Give back the line containing "Renginiai (1179, 1207)" along with every line after it, exactly, until the entries end.
• • • • • • •
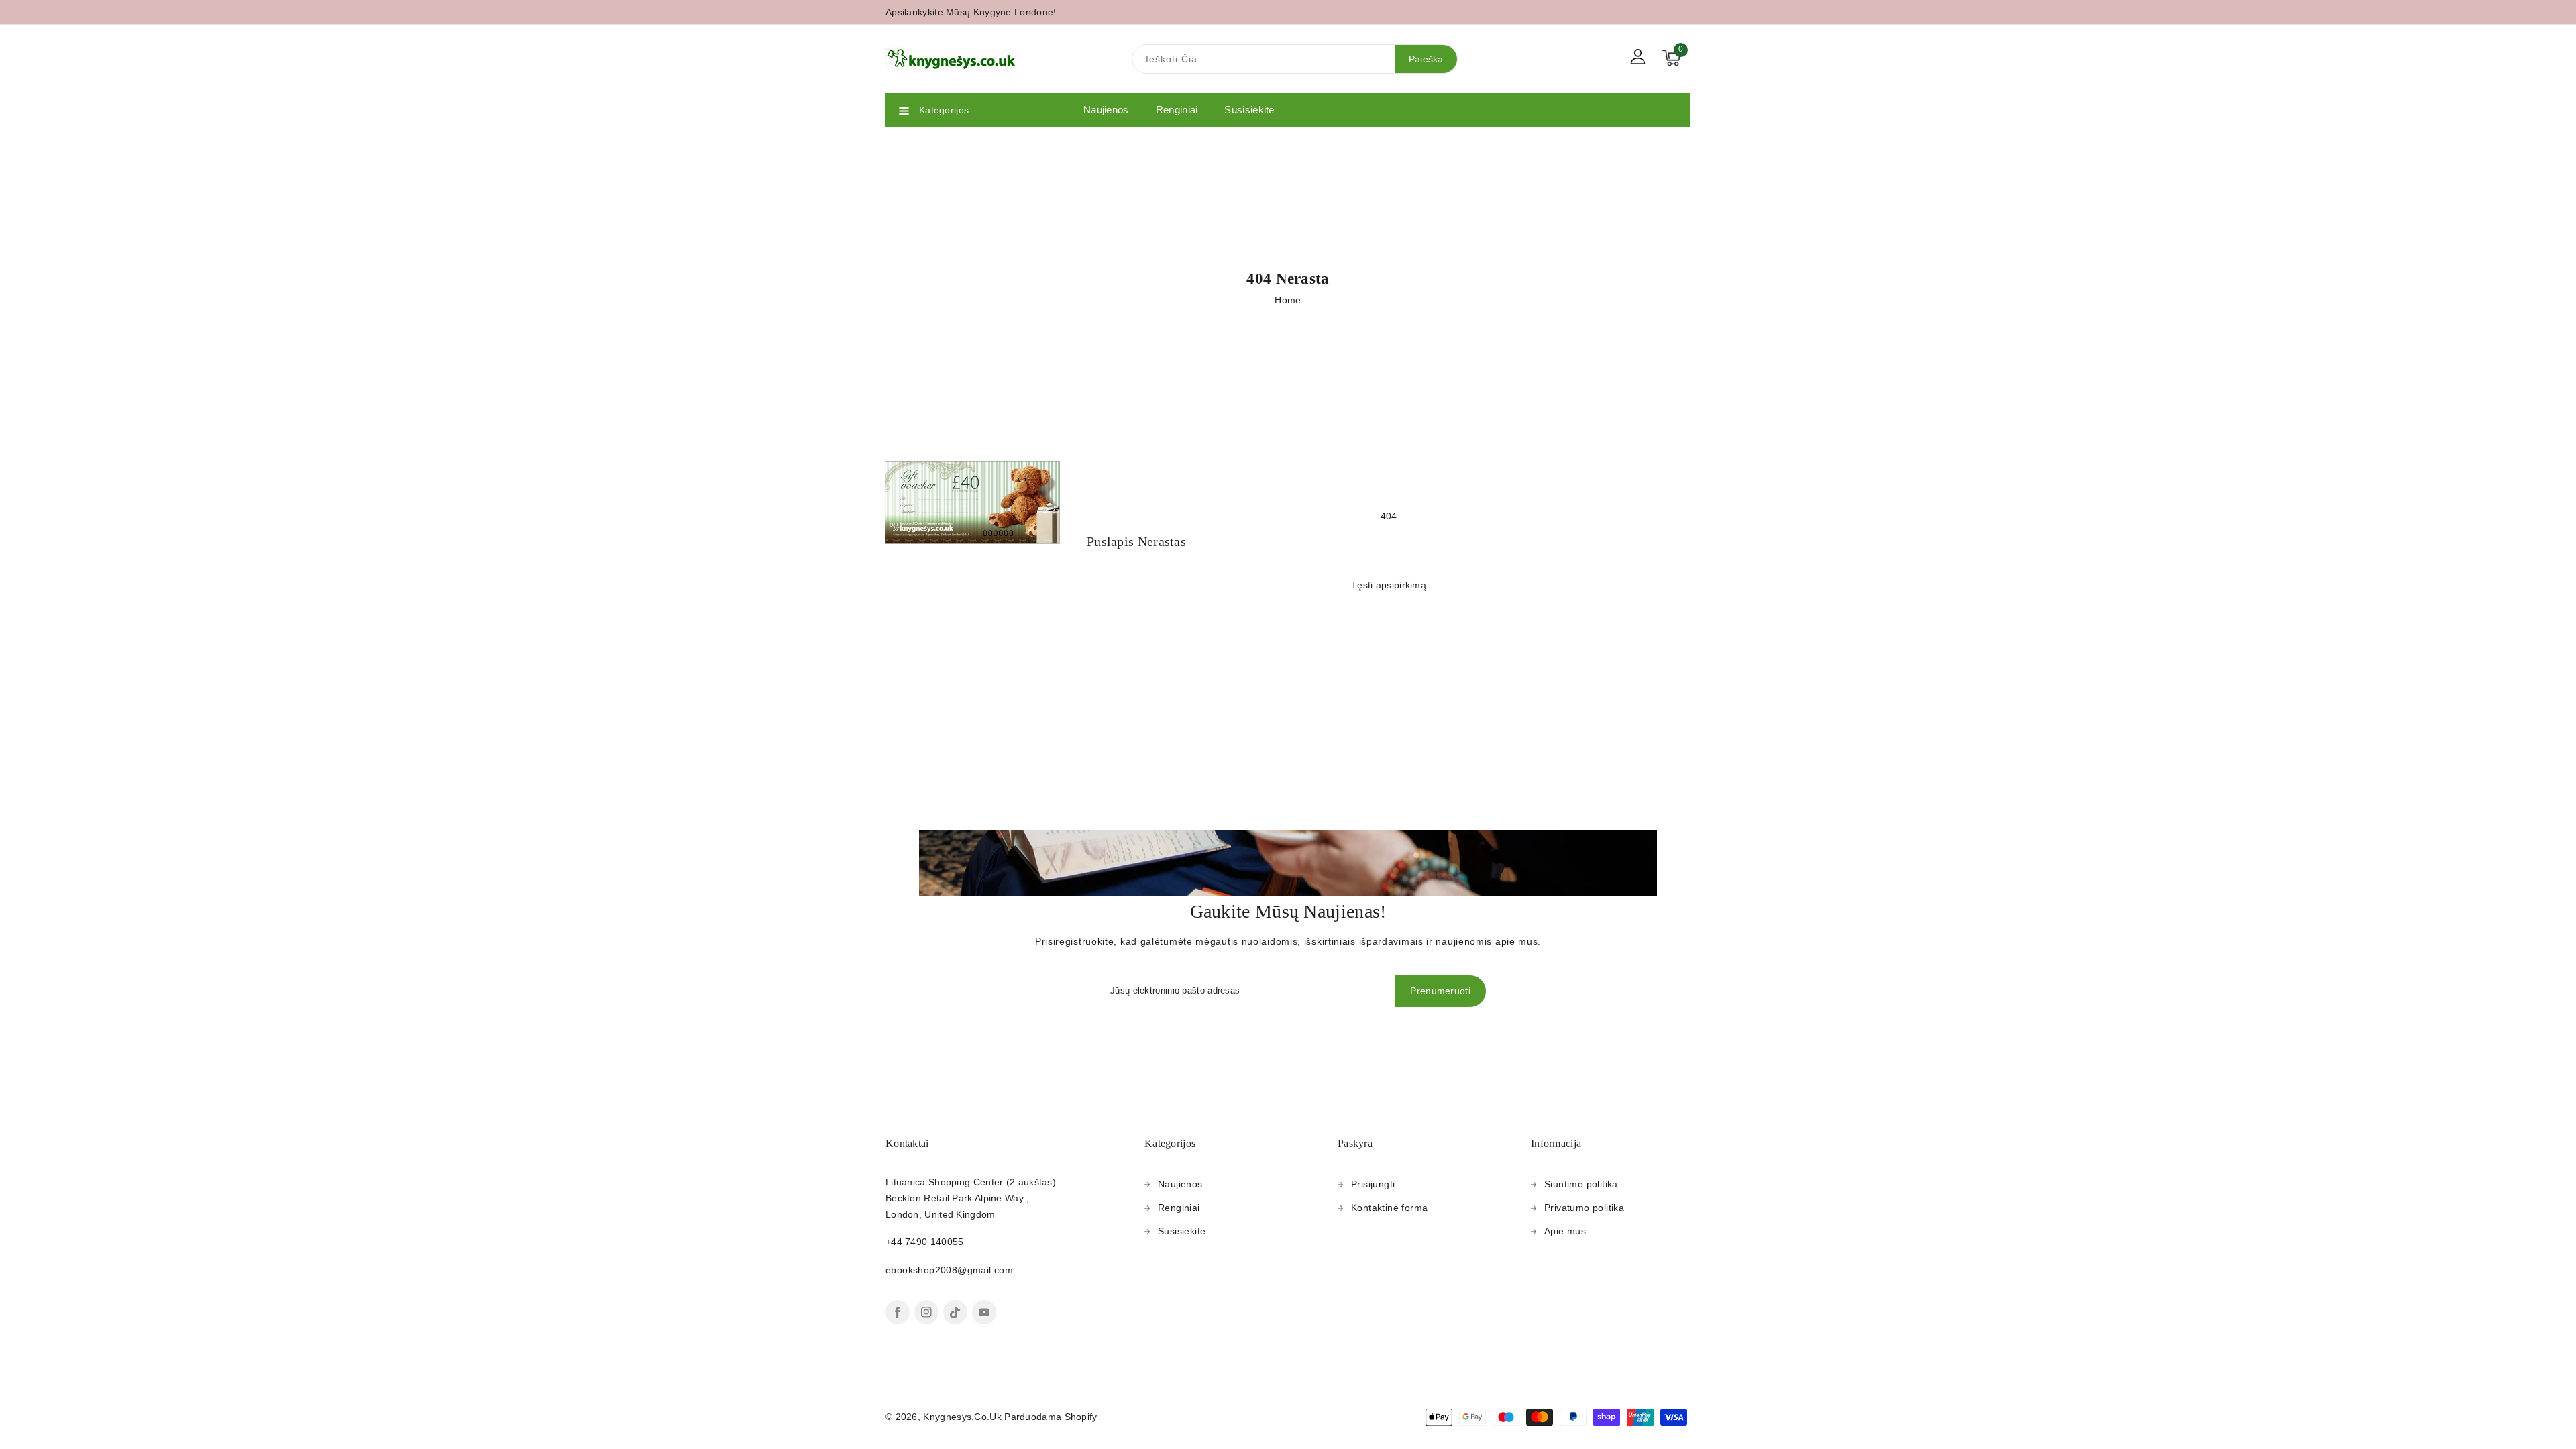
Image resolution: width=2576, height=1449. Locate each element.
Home (1288, 299)
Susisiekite (1181, 1231)
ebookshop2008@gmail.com (949, 1270)
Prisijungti (1373, 1184)
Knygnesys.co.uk (962, 1416)
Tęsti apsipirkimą (1388, 585)
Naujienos (1180, 1184)
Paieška (1426, 59)
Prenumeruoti (1440, 990)
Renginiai (1179, 1207)
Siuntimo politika (1581, 1184)
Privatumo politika (1584, 1207)
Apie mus (1565, 1231)
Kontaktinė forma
• • • • • • •
■ Response
Renginiai (1179, 1207)
Siuntimo politika (1581, 1184)
Privatumo politika (1584, 1207)
Apie mus (1565, 1231)
Kontaktinė forma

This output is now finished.